- **Exercise**
Continue the Autumn Budget summary below, starting after its final bullet point on the student loan repayment threshold.

- **Text section**
● ● ● ● ●
The Chancellor’s Autumn Budget set out a range of significant tax, welfare, business and economic measures designed to address cost-of-living pressures while attempting to stabilise public finances. Below is a consolidated summary with a focus on the measures most relevant to individuals, employers, recruitment supply chains, umbrella companies and wider industry stakeholders.

 

Summary of Key Measures

 

  1. Taxation & Personal Finances

Income & Savings

  • Dividend, property and savings income tax rates will rise by 2 percentage points from April 2026.
  • Income Tax and National Insurance thresholds remain frozen until 2030–31, continuing the impact of “fiscal drag.”

ISA changes from April 2027

  • Cash ISA allowance reduced from £20,000 to £12,000
  • £8,000 allowance ringfenced for Stocks & Shares ISAs (no change for savers aged 65+)
  • Student loan repayment threshold frozen for three additional years.
● ● ● ● ●
- **Raw data**
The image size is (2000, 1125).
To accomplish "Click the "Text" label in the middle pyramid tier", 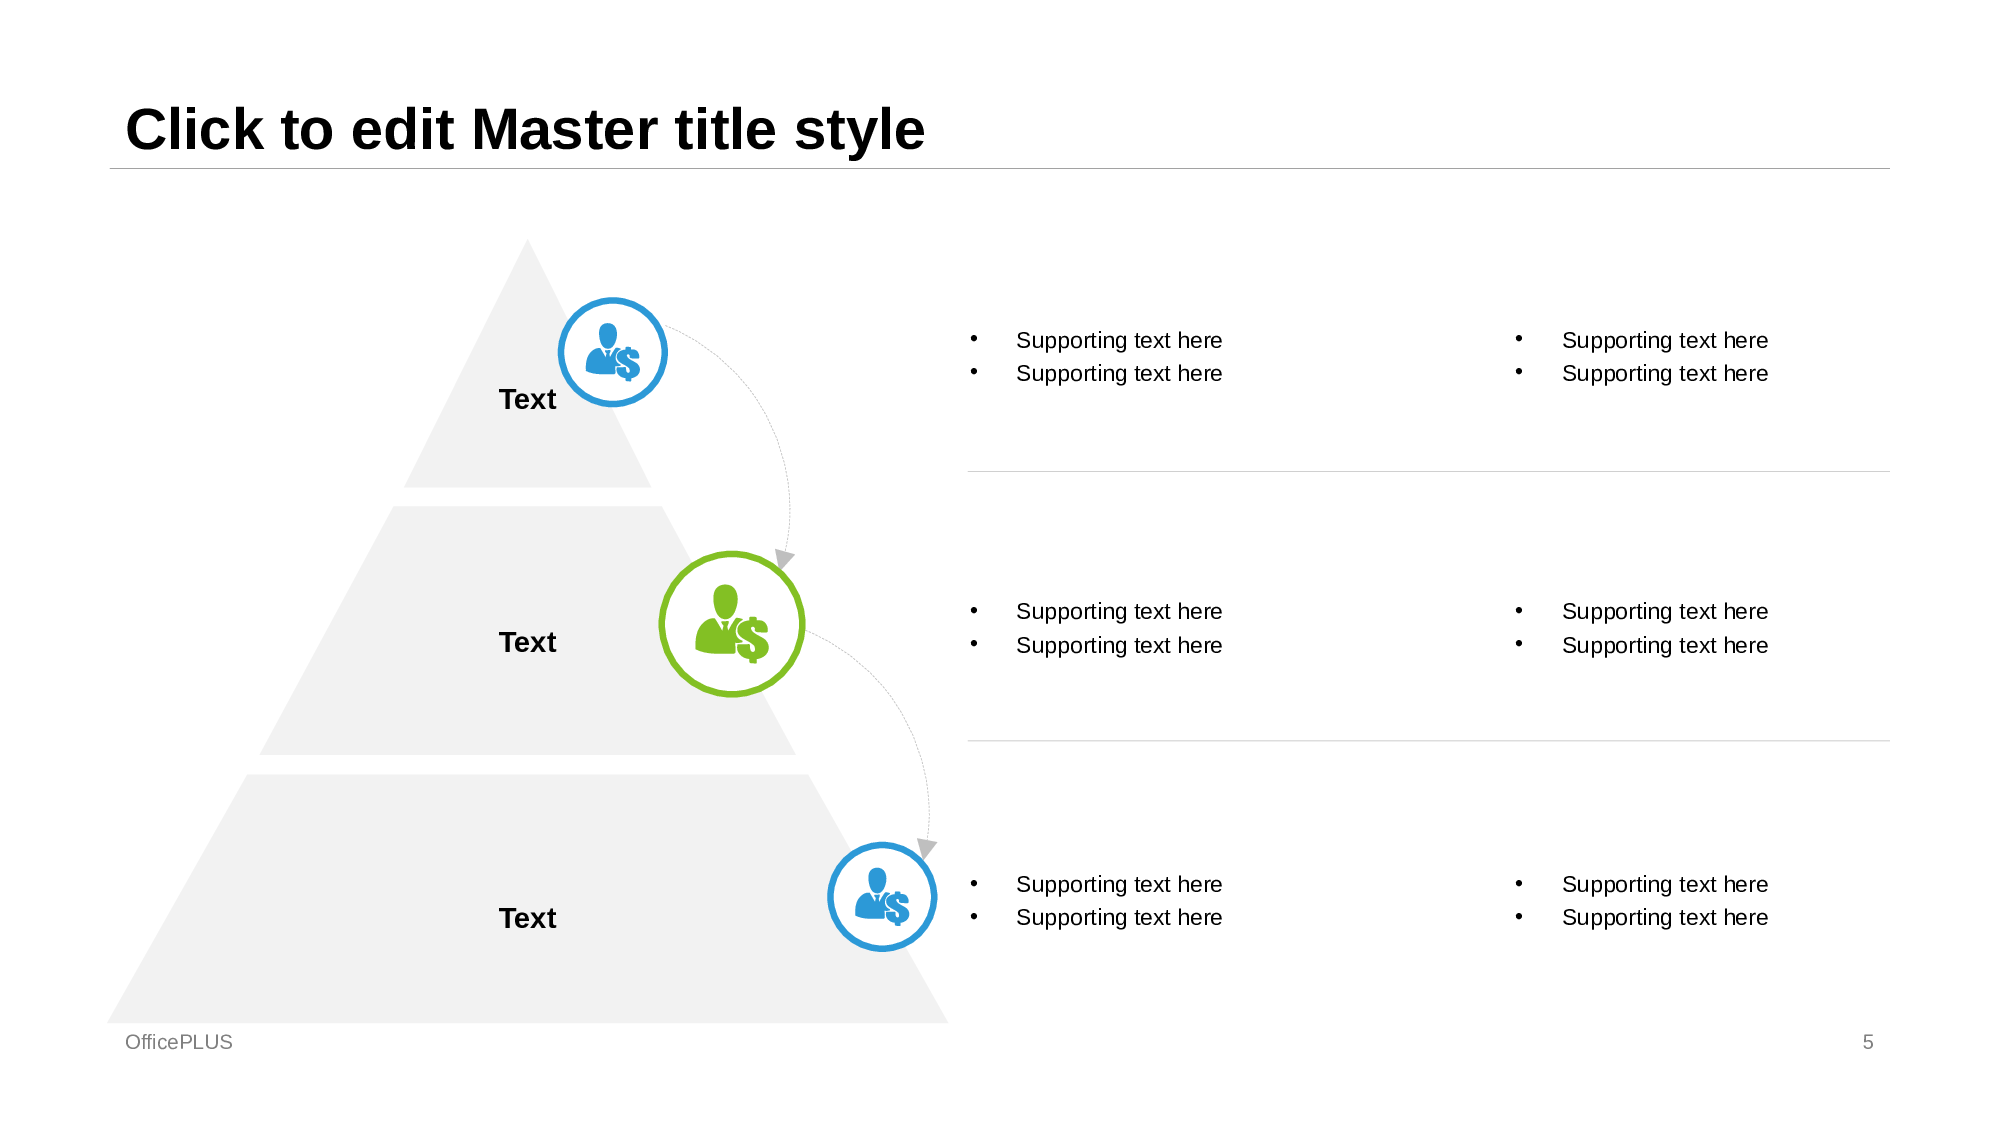I will pos(527,642).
● ● ● ● ●
- **Exercise answer**
  • Inheritance tax: 100% relief allowances can now be transferred between spouses, increasing financial planning flexibility.

National Minimum & Living Wage (from April 2026)

  • 21+: £12.21 → £12.71
  • 18–20: £10.00 → £10.85
  • Under 18s / Apprentices: £7.55 → £8.00

Pensions

  • From April 2029, salary sacrifice pension contributions above £2,000/year will no longer be exempt from National Insurance, impacting both employees and employers who use sacrifice arrangements to manage NI costs.

 

  1. Business & Investment
  • Free apprenticeships for under-25s in SME organisations to boost skills and early-career employment.
  • The EIS and VCT schemes are extended, preserving key tax incentives for early-stage business investment.
  • Capital Gains Tax relief on sales to Employee Ownership Trusts reduced from 100% → 50%, making EOT transitions less generous.
  • Writing Down Allowance (main rate) to fall from 18% to 14% from April 2026, reducing relief on plant and machinery investments.
  • £13bn regional funding allocated to metro mayors for infrastructure, skills and business development.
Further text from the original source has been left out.